Extract:
□ □ □ □ □

When we Mormons read the Joseph Smith story, we read about the theology controversies of the Burned Over district in upstage New York ca. 1820, but we don’t think about what the issues were.  What were all those churches contending over?  More of the same.  The intricacies of predestinate theology.  Was baptism essential to salvation?  Obviously no, it couldn’t be. Baptism is a thing people can do for themselves, so obviously it had to be irrelevant to the question of Grace.  But there’s that pesky scripture in John 3:5; where you have to be born of water and the spirit.  So you have to be baptized, as a sign that you were elect.  No, you didn’t!  Yes, you did!  And back and forth and back again.

So along comes Joseph Smith, and right there, Section 1 of the Doctrine and Covenants, what does he say?  All sorts of blasphemy.  Vs. 2: God’s message is to everyone, everywhere.  Vs. 3: what you do isn’t going to stay secret anymore.  Vs. 4, it gets bad: God’s going to send out missionaries, who will, vs. 8, have the power to seal people unto salvation or damnation.  This is seriously Catholic stuff–people, human beings, having the power to send people to heaven.  Or, you know, t’other place.  And then, the biggie: vs. 10:

Unto the day when the Lord shall come to recompense unto every man according to his work, and measure to every man according to the measure which he has measured to his fellow man.

In other words, what we do matters.  Our actions count.  We can actually do things–like try to be a good person–which will make a difference in our salvation.  Predestination, in other words, is no longer central to Christian theology.

□ □ □ □ □

(Data entries)
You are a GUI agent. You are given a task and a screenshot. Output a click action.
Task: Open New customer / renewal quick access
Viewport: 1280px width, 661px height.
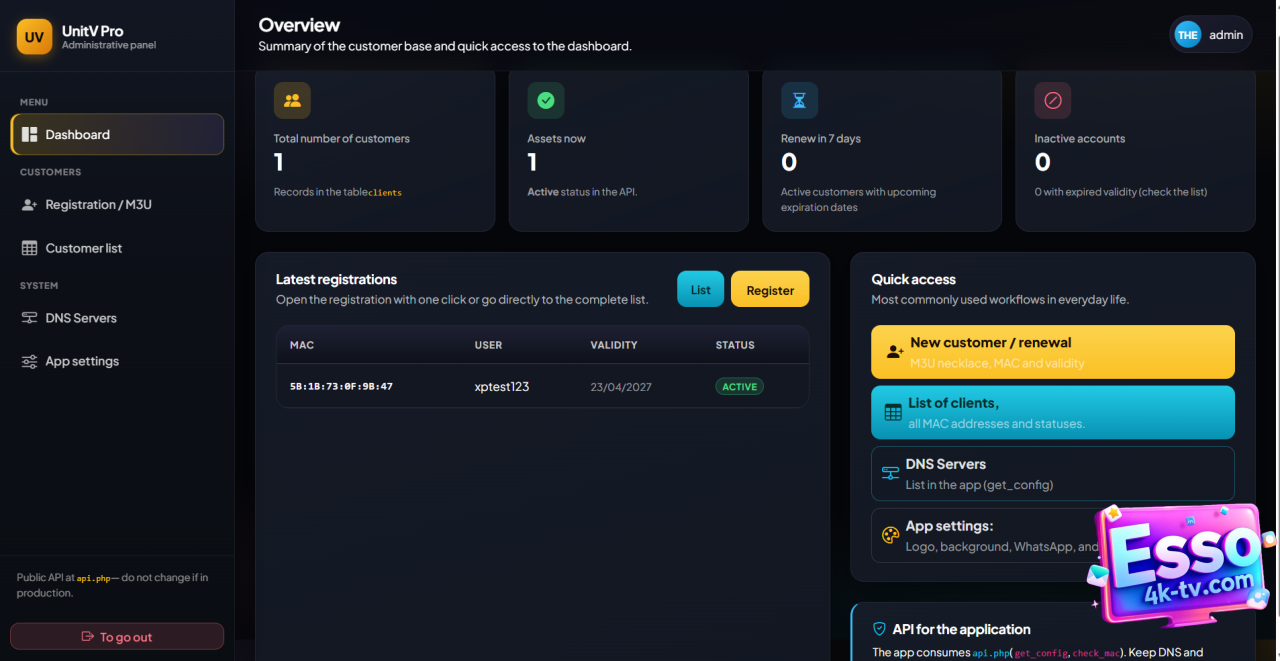tap(1052, 352)
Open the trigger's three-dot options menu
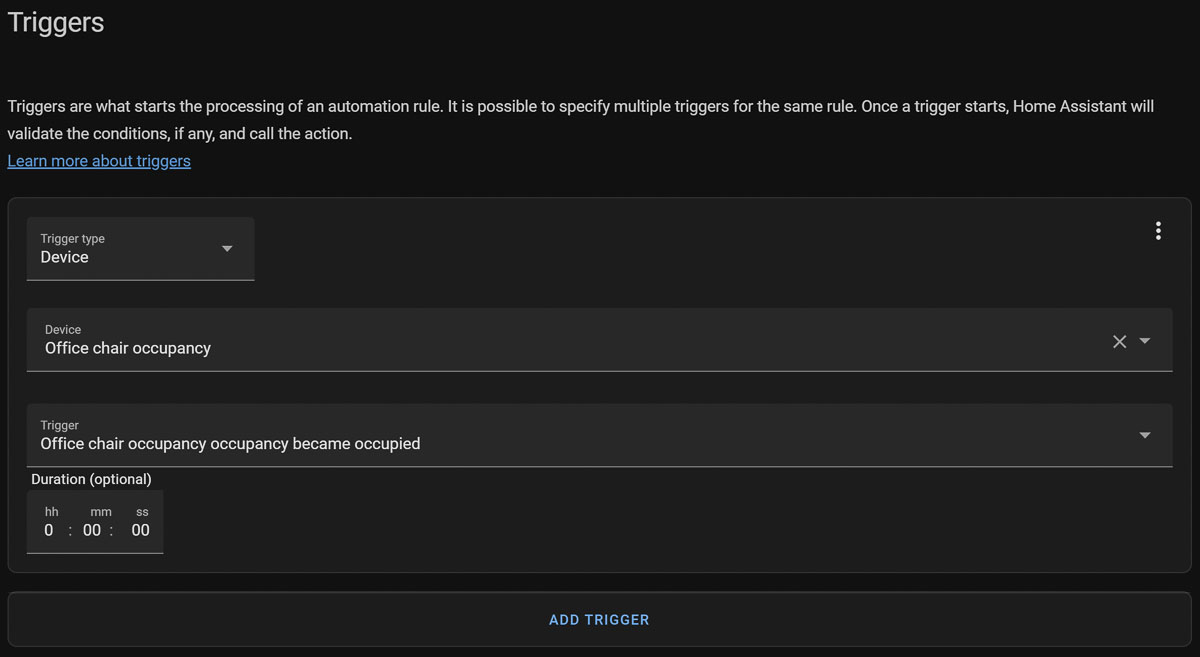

□ □ □ □ □

Work instruction A: In the passage on Joseph Smith and predestination, which scripture is cited as saying you have to be born of water and the spirit?
Work instruction B: Continue the passage on Joseph Smith and predestination from its last sentence.

Answer box A: John 3:5

Answer box B:
And yes, I know; that verse (and a whole bunch of other verses a lot like it) has led us to a modern Mormon cultural world of unrealistic expectations, and self-righteousness, and judgmental attitudes.  To ‘modesty standards’ and ‘body image issues’ and an epidemic of perfectionism and clinical depression.  A theology of works, it turns out, is essentially impossible to live up to entirely.

But what’s the alternative?  Because American culture today fundamentally rejects predestination.  In the marketplace of competing theologies, anyone who preaches that our salvation is entirely arbitrary and that we can’t affect it any way whatsover, well, that theology is going to look weird and be very quickly rejected.  We live in a time when we expect to control our environment.  If our kids get sick, we take ‘em to the doctor with the expectation that she’ll prescribe something that will make the kid better.  Over and over, popular culture preaches that everything is awesome, that you can and should dream, that you can do anything you want to with your life.  The fact that none of that is particularly true doesn’t matter.  If we believe in God, we kind of do have to believe in one who cares who wins the Super Bowl. Our theology reflects our culture, for better or for worse, just as theology reflected 11th century culture, and 17th, and 19th.

And if you think about it, the Mormon theology of works may set up unrealistic standards for us, but it surely has a considerable upside as well.  We have to pay attention. We have to try to do good things.  We have to ask our friends constantly ‘did I do that right?’  We have to send water and blankets to countries nailed by tsunamis.  We aren’t free to just pursue happiness.  We see ‘pursuing happiness’ in social terms.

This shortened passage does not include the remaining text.